Lab: M12: give your app eyes

You'll need: your M4 setup (venv, key in .env, anthropic), and an image file you own (a photo of a receipt, a screenshot, a chart, a pet, a PNG or JPG). No new install. Time: ~35 minutes • Work in your breakout pair.

Heads up: images cost more tokens than text, a normal phone photo is fine; you don't need anything huge. Nothing here can harm your computer.

flowchart LR
  Pic["your image"] --> B64["base64 (+ your question)"] --> M["multimodal model"] --> Ans["text answer"]

Step 1: Set up the folder

Put describe_image.py and sample.png (from solution/) and describe_image_starter.py (from starters/) in a folder with your M4 .env. Activate your venv.

You should now see: (.venv) and those files (ls / dir).

Step 2: Describe the sample image

python describe_image.py sample.png "What colour is this image?"

You should now see: an answer that correctly names the colour of sample.png (a steel-blue rectangle). Your program just looked at a picture and answered. (The image rode along as one new content block, open describe_image.py and find the "type": "image" block.)
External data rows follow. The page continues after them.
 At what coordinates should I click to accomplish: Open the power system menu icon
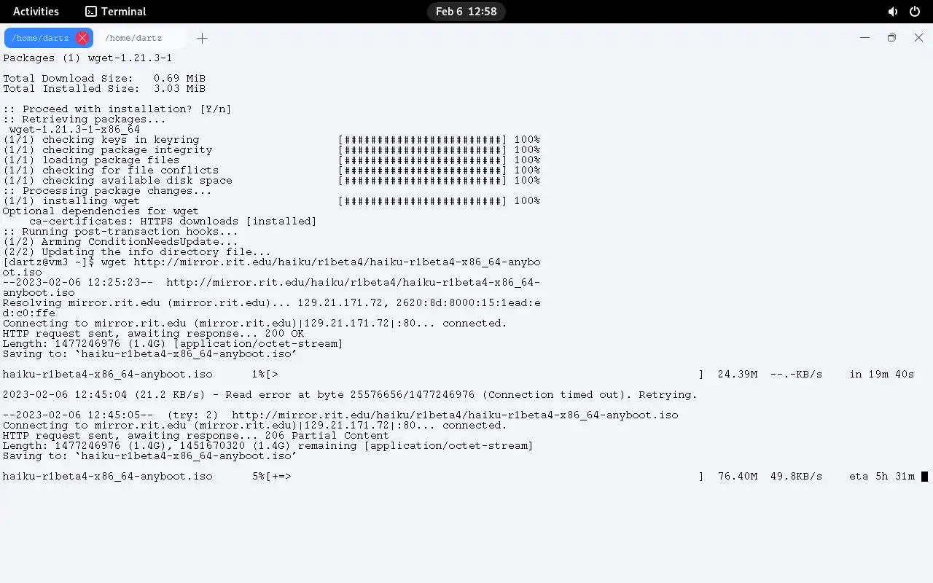(x=915, y=12)

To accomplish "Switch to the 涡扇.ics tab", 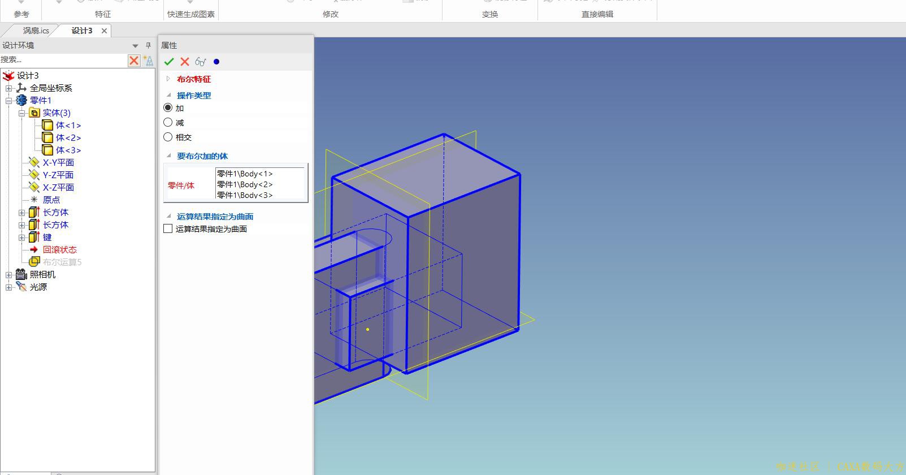I will pos(36,31).
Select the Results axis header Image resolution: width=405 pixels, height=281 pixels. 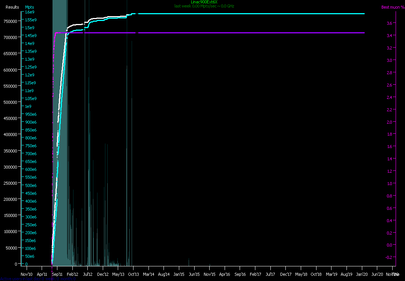click(x=12, y=7)
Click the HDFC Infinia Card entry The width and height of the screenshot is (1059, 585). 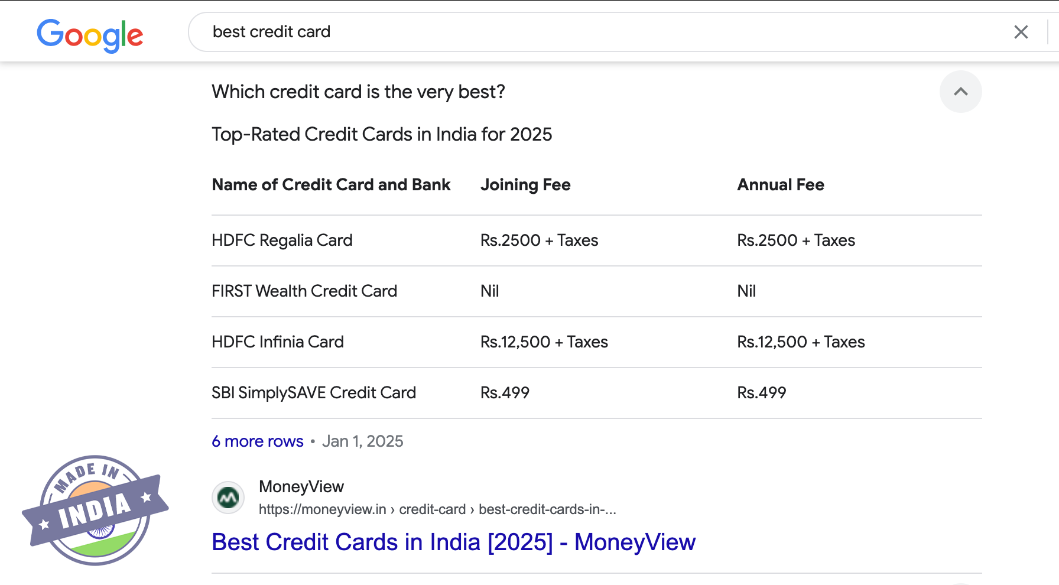click(278, 342)
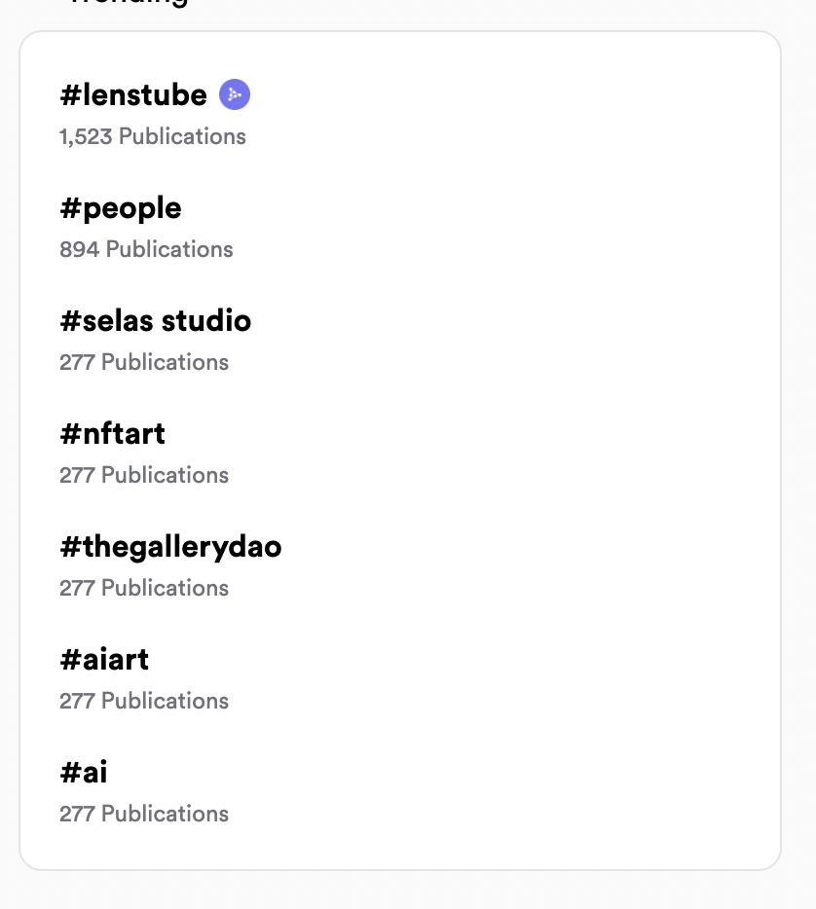Click the hash symbol of #lenstube
The height and width of the screenshot is (909, 816).
coord(70,95)
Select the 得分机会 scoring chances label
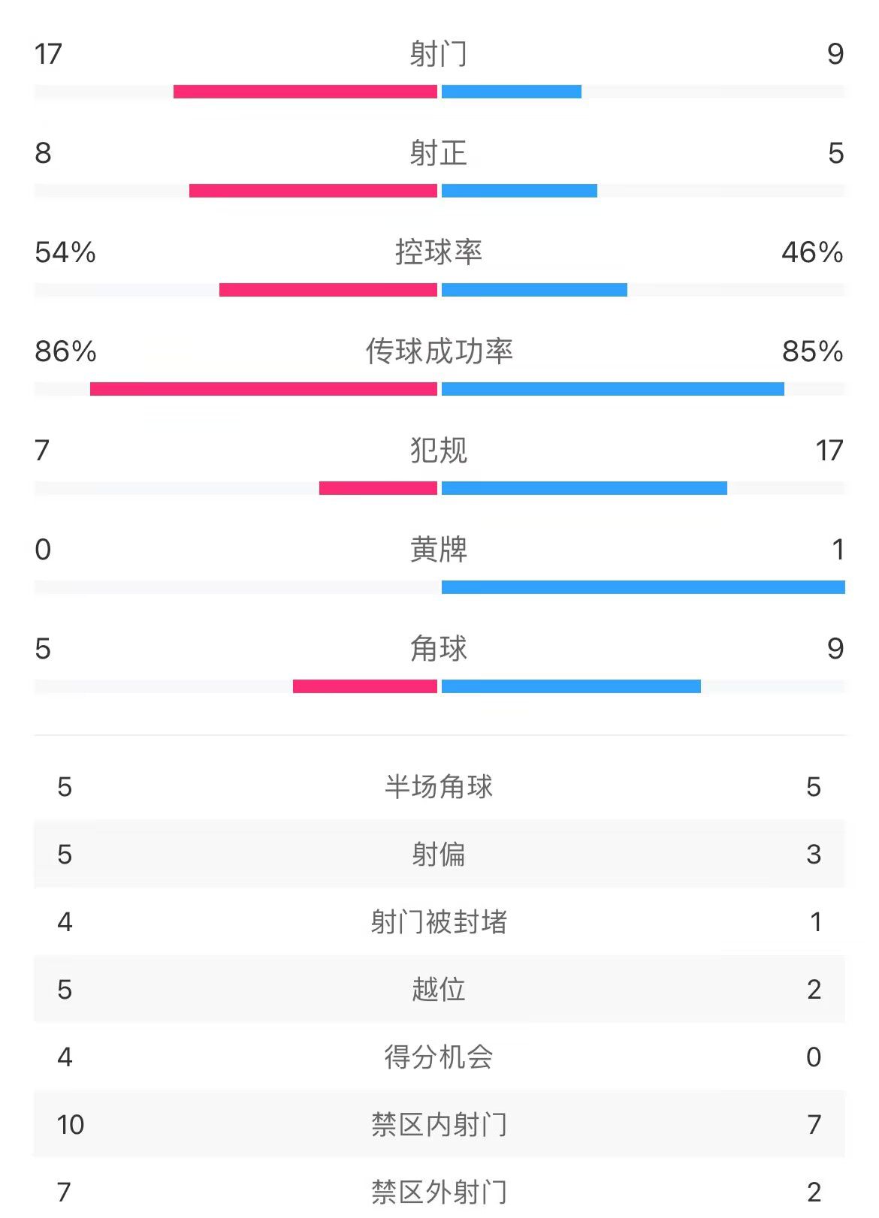 coord(439,1057)
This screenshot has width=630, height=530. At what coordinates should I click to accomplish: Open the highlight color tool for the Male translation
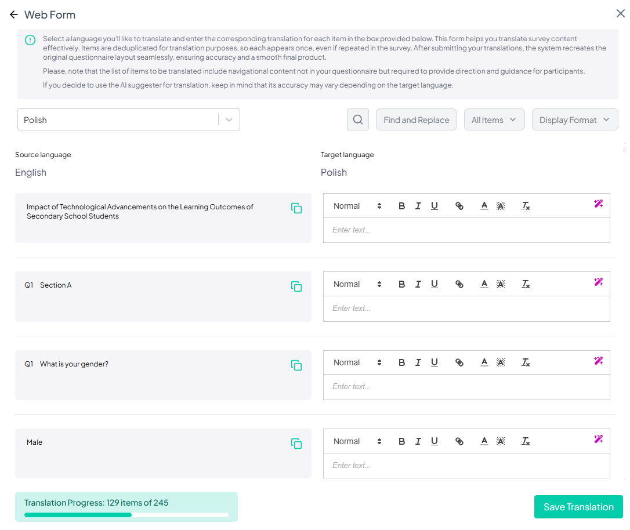tap(501, 441)
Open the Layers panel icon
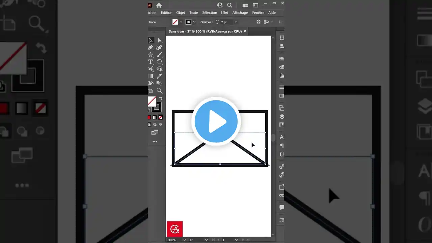 click(282, 117)
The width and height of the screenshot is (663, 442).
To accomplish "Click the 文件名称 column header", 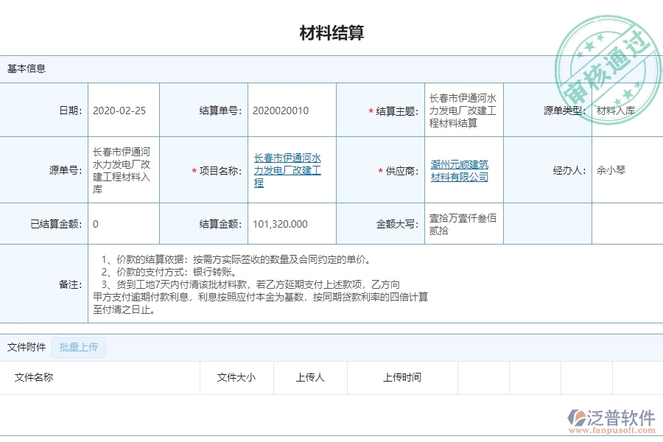I will (x=33, y=377).
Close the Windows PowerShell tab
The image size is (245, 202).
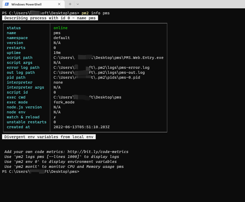coord(59,4)
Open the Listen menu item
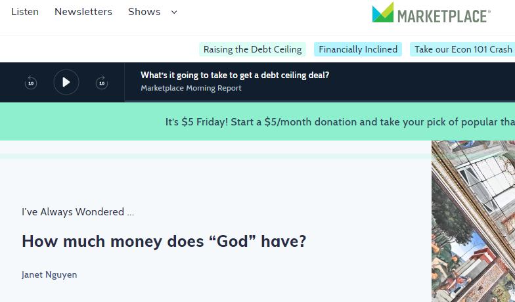 point(25,12)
Step 3: Use your own image

Put a real photo in the folder (a receipt, a screenshot, a chart). Ask a real question:

python describe_image.py my-photo.jpg "What is happening in this picture?"

You should now see: a sensible description of your image. Try a few questions about the same picture, it's a conversation about what the model sees.

Step 4: Read text from an image (OCR-style)

Use a photo or screenshot that contains text (a sign, a receipt, a slide). Ask:

python describe_image.py receipt.jpg "Read all the text in this image, line by line."

You should now see: the text transcribed from the image. Vision models double as a flexible OCR, no special OCR library needed.

Step 5: See the one new idea

Open describe_image.py. Compare its messages to M4's chatbot: the only difference is that content is a list with an image block (base64 + media_type) plus the text block.

You should now see / say: "an image is just another content block, same Messages API." That's the whole trick; everything else (model, max_tokens, reading the reply) you already knew.

Step 6: (Stretch) extract structured data from a photo

Combine with M6: in describe_image_starter.py (TODO 2), add output_config with a JSON schema for {merchant, total, date} and photograph a receipt. Run it.

You should now see: the receipt's fields as guaranteed JSON your code could save, a real "snap-a-receipt" feature. (Vision + structured output is a genuinely useful combo.)

Step 7: Know what Claude doesn't do

Read the survey table in notes.md. Note which multimodal jobs need other tools.

You should now see / say: vision (image→text) is Claude; image generation (DALL·E/Stable Diffusion), speech-to-text (Whisper), and text-to-speech are separate tools you'd add, same "call an API" pattern.

Stuck? The finished app is ../solution/describe_image.py.

Your win

Your app can look at an image and answer questions about it, read text, describe a scene, inspect a chart, and you can explain the wider multimodal landscape.

Post it to the chat wins board: what your app saw, e.g. "Snapped my receipt → it read the total and date correctly. My app has eyes now "

Take-home (optional)

Build a tiny "describe my day": feed it 2-3 photos one after another and ask for a one-paragraph summary across them. Notice you can put multiple image blocks in one message, the model compares and combines them.